A randomized trial to study first-line combination therapy with or without a protease inhibitor in HIV-1-infected patients

AIDS. 2003 May 2;17(7):987-99. doi: 10.1097/00002030-200305020-00007.

Abstract

Objective: To compare one protease inhibitor (PI)-based and two PI-sparing antiretroviral therapy regimens.

Methods: International, open label, randomized study of antiretroviral drug-naive patients, with CD4 lymphocyte counts >/= 200 x 106 cells/l and plasma HIV-1 RNA levels > 500 copies/ml. Treatment assignment to stavudine and didanosine plus indinavir or nevirapine or lamivudine. Primary study endpoint was the percentage of patients with plasma HIV-1 RNA levels < 500 copies/ml after 48 weeks in the intention-to-treat analysis (ITT).

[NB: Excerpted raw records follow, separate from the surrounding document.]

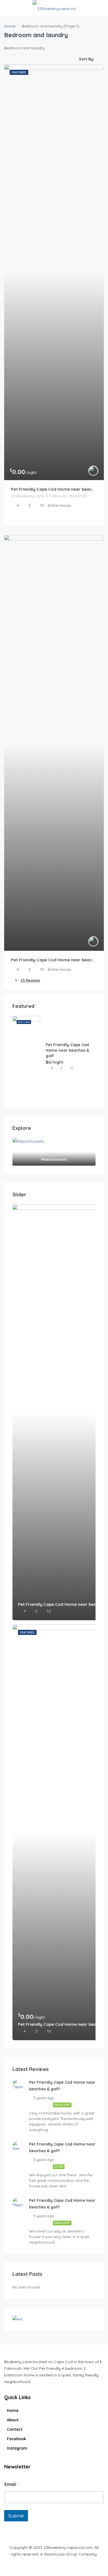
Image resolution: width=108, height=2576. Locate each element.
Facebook (16, 2438)
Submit (16, 2516)
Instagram (17, 2448)
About (13, 2419)
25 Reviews (30, 980)
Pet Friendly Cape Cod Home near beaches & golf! (54, 959)
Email (11, 2484)
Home (13, 2410)
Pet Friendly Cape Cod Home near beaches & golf (54, 489)
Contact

Results: In total, 298 patients were enrolled. After 48 weeks, the percentage of patients in the indinavir, nevirapine and lamivudine arms with HIV-1 RNA < 500 copies/ml was 57.0%, 58.4% and 58.7%, respectively, in an ITT analysis. After 96 weeks of follow-up, these percentages were 50.0%, 59.6% and 45.0%, respectively. The percentage of patients with HIV-1 RNA < 50 copies/ml was significantly less for those allocated to lamivudine in an on-treatment analysis after 48 and 96 weeks of follow-up. Patients in the nevirapine arm experienced a smaller increase in the absolute number of CD4 T lymphocytes. There were no significant differences in the incidence of serious adverse events.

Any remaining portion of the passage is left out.